About this task: Starting from the line with "You are a computer-use", please copy exactly every line to the end of the listing, but not the pictures.

Supplied material:

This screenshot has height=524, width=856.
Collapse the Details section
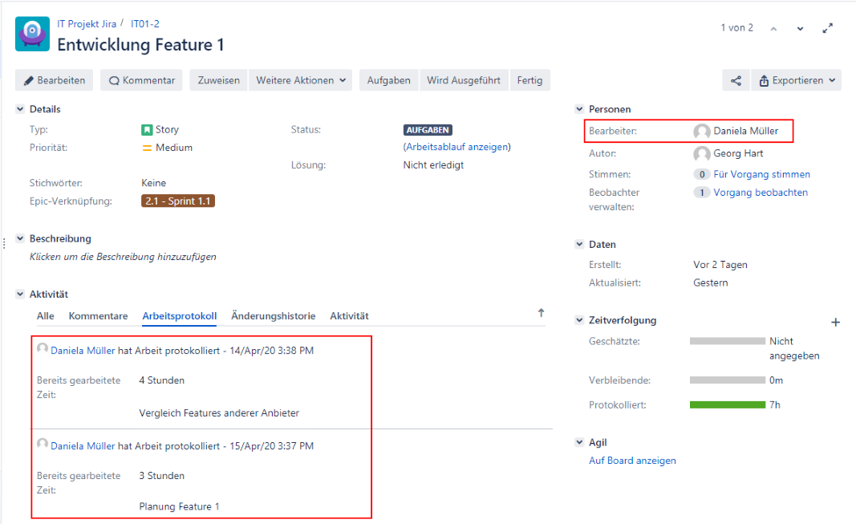click(x=20, y=109)
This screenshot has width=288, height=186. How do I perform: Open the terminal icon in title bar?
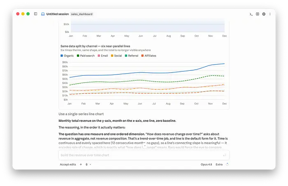pos(251,14)
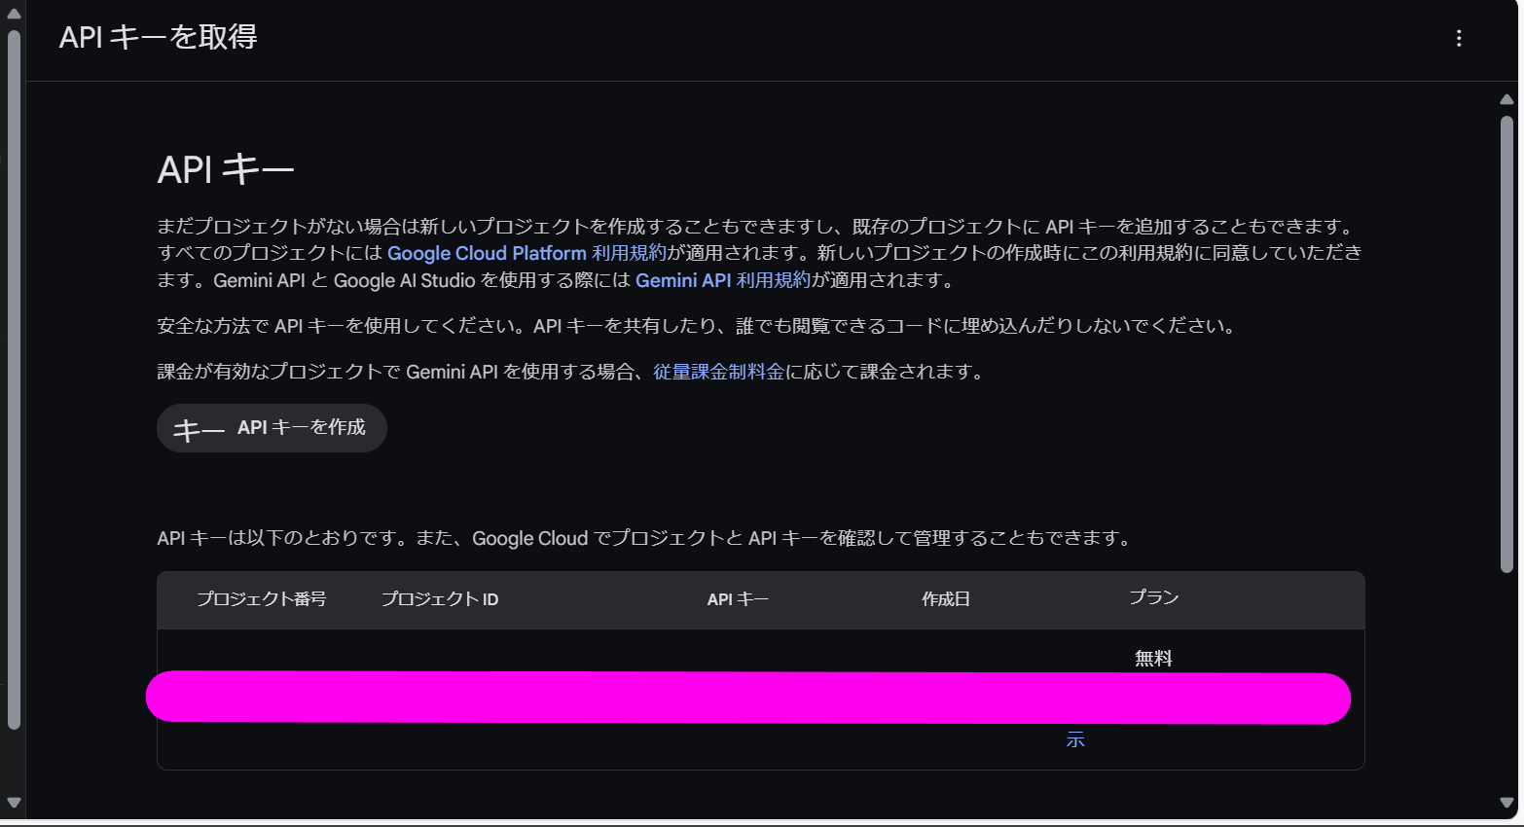Open the Google Cloud Platform 利用規約 link

(526, 253)
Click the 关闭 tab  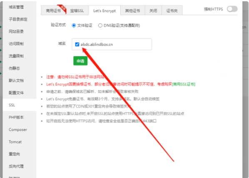pyautogui.click(x=153, y=11)
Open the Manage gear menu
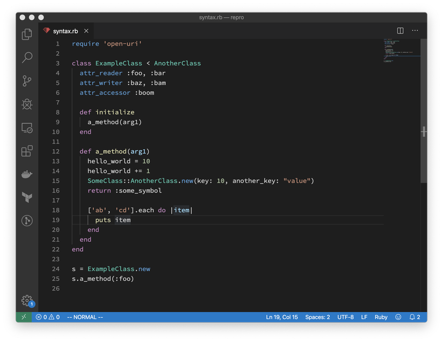 click(27, 300)
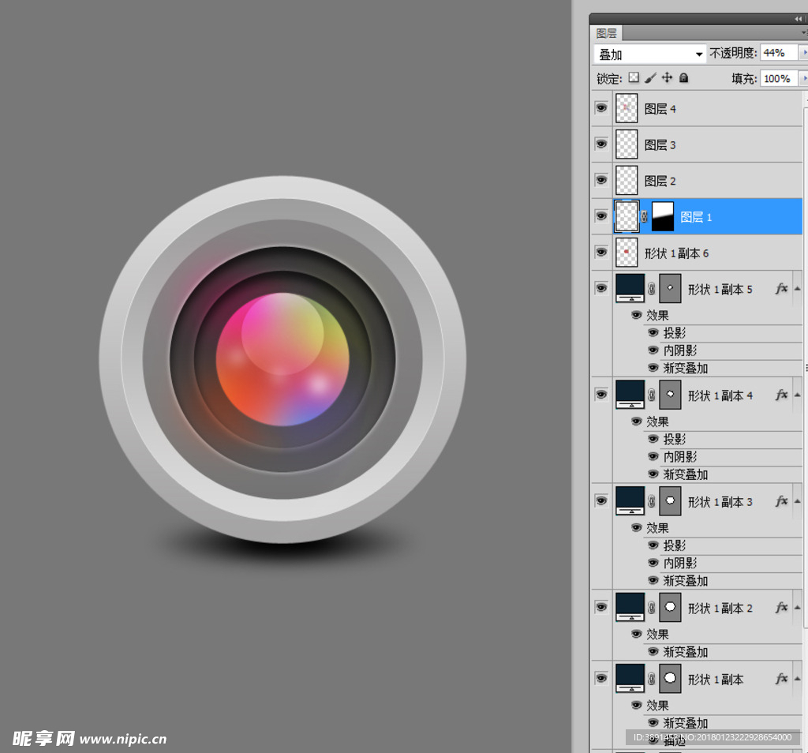Click the mask link icon on 图层 1

pyautogui.click(x=644, y=217)
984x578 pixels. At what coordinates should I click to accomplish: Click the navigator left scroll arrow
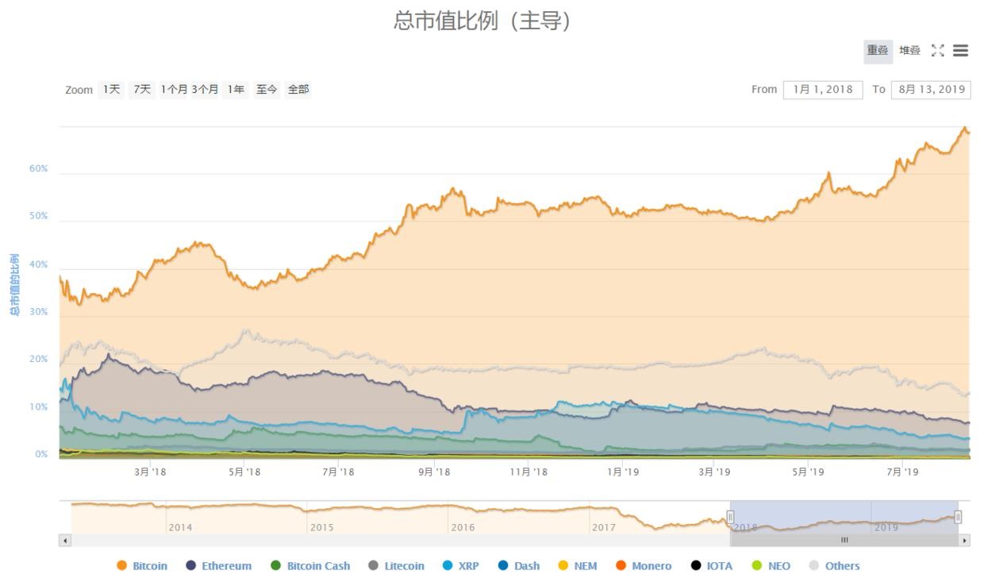point(65,541)
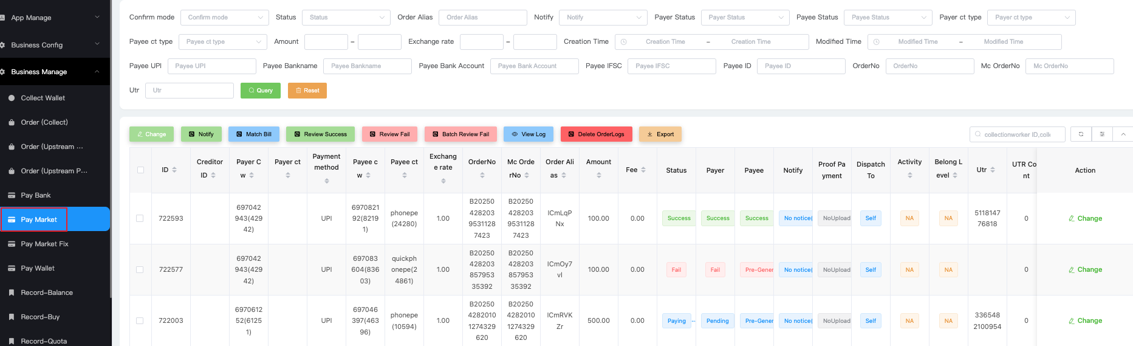Select the row checkbox for order 722577
This screenshot has height=346, width=1133.
click(x=140, y=269)
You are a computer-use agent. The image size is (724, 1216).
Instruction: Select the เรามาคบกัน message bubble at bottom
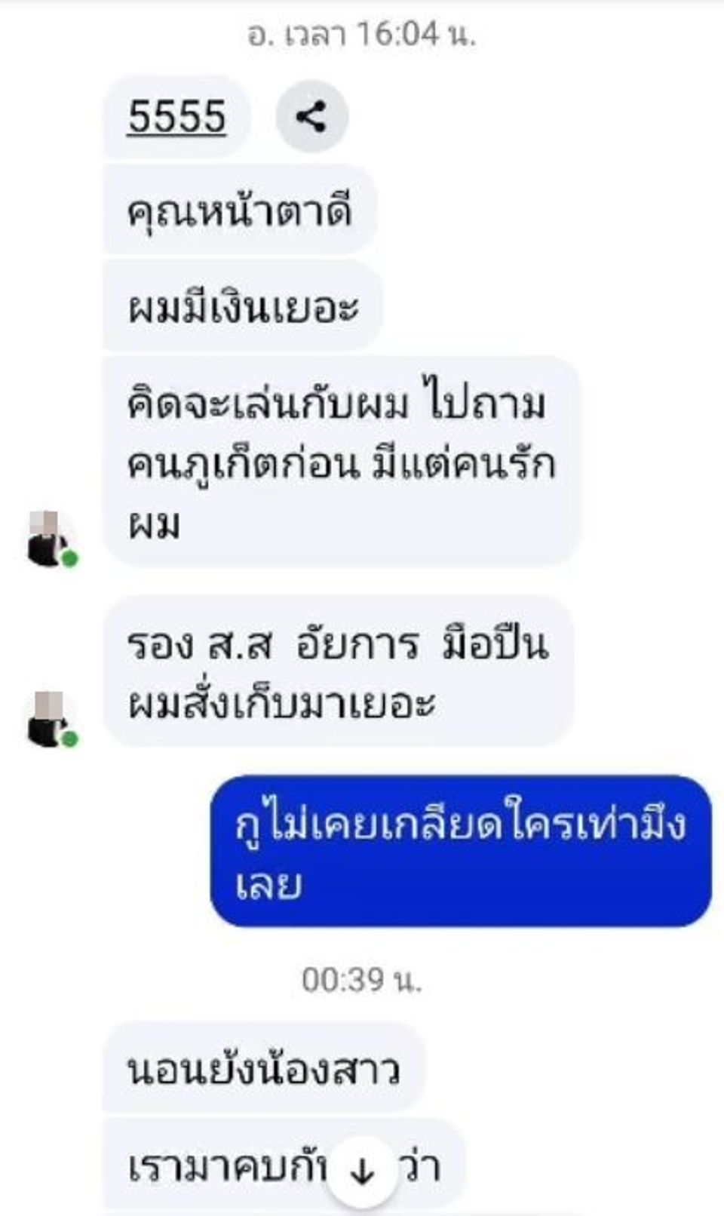[x=284, y=1164]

Answer space:
You are a computer-use agent. The image size is (724, 1216).
Instruction: Select the เรามาคบกัน message bubble at bottom
[x=284, y=1164]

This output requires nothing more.